Centroidal Voronoi Tessellations -  useful tools
         for information analysis & scientific computation
             (see Qiang's publications for details)


Brief Introduction
A centroidal Voronoi tessellation (CVT) is a Voronoi tessellation of a given set such that the associated generating points are centroids (centers of mass with respect to a given density function) of the corresponding Voronoi regions. The pictures below gives examples of a generic Voronoi tessellation of a square and a CVT corresponding to a constant density.
We are now studying methods for computing these tessellations, the underlying mathematical theory and their applications. See Centroidal Voronoi Tessellations: Applications and Algorithms, SIAM Review, 41, p637-676, 1999 for more discussions (on the development before 2000). A list of publications is also available. Recent works include constrained CVTs (which are used in for instance, spherical CVTs) and anisotropic CVTs. CVTs have found applications in many subjects: from arts to science, from business to engineering, some examples include include mosiac design, music selection, stippling technique, computational geometry, numerical PDEs, meshfree computation, image segmentation, adaptive binning, vector field visualization, surface discretization, volume meshing, sensor placement, mobile network, particle swarm optimization, resource allocation, reduced order modeling, robot navigation, cell divisions, phyllotaxis, photonic crystal, (search google scholars!) ...

Algorithms, old and new
There are deterministic and probabilistic algorithms. For example, the classical Lloyd's methof and the MacQueen's k-means methods. We also developed parallel algorithms and analysed other algorithms. See Numerical studies of MacQueen's k-means algorithm for computing the centroidal voronoi tessellations, Computer Math Appl 44, 511-523, 2002 and also Probabilistic methods for centroidal Voronoi tessellations and their parallel implementations, Parallel Computing, 28, pp.1477-1500, 2002 for more discussions. Recently completed works include the study of global convergence of the Lloyd iterations and their multilevel accerlerations. Our paper in Parallel Computing was in the top download at Elsevier in 2003.

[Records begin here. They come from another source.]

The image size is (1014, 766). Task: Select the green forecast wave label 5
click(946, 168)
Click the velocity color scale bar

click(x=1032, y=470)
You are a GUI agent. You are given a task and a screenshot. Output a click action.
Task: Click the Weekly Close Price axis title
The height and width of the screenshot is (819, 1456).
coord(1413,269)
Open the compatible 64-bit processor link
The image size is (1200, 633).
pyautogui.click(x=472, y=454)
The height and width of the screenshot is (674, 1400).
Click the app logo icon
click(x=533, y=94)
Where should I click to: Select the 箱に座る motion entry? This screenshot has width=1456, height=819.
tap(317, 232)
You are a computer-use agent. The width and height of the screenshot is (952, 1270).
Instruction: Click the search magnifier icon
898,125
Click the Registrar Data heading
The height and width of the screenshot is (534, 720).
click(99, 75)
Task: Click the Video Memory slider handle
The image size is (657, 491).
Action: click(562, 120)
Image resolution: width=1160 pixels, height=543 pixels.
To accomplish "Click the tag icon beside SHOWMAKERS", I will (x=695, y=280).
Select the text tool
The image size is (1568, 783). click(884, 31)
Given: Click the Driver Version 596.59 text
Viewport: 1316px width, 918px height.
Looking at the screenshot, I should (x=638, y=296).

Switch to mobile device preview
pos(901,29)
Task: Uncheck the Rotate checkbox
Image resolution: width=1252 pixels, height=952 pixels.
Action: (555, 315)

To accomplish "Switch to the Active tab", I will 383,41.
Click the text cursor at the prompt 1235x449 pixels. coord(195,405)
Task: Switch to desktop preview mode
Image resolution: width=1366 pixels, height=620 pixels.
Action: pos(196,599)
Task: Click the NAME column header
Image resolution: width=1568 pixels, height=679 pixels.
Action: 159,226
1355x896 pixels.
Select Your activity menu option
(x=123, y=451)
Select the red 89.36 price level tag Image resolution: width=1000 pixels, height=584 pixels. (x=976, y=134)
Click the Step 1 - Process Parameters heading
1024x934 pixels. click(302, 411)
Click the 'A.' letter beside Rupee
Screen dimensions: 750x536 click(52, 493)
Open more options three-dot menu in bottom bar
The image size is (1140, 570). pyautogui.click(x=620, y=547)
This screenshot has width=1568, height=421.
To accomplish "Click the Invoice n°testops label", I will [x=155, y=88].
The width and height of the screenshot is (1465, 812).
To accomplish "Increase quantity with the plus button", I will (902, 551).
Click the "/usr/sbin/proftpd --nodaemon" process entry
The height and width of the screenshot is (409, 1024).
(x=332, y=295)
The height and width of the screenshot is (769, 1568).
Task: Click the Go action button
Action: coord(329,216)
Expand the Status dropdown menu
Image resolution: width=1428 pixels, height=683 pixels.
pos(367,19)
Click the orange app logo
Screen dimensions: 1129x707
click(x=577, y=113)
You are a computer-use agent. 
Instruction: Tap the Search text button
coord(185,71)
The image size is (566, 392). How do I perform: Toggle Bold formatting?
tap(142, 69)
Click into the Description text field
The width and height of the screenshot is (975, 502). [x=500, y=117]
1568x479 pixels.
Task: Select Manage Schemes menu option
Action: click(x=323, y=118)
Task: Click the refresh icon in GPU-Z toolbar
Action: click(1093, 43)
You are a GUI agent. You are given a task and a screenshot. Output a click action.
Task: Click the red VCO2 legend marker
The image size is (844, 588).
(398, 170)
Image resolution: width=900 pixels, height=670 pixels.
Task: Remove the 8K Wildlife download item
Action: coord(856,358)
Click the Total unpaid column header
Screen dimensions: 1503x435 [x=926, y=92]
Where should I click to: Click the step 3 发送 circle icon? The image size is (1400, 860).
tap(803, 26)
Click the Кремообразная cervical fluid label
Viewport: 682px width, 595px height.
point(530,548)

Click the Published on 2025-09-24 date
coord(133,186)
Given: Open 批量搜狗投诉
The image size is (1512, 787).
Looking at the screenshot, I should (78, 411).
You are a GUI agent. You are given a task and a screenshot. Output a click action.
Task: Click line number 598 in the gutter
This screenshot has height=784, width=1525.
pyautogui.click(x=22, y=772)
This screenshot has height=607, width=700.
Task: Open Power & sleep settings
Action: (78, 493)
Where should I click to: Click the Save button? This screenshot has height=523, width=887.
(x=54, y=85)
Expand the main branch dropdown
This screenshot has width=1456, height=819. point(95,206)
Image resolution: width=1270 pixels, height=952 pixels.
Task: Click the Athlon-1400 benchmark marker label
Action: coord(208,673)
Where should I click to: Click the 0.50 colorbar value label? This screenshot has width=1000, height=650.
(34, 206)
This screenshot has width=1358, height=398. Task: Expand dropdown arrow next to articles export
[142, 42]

Applications, in particular, to Numerical PDEs
The CVTs are useful in data compression, optimal quadrature rules, optimal representation and quantization, image analysis, finite difference and volume schemes, mesh generations, optimal distribution of resources, cellular biology, and the territorial behavior of animals. A couple of examples in image analysis are shown here: CVT-based segmentation of x-ray bone tissue images

and CVT-based segmentation of simple geometric objects
Other examples can be found in gallery 4.
More applications of CVTs in computer graphics include stippling and binning techniques as well as the design of decorative mosiacs.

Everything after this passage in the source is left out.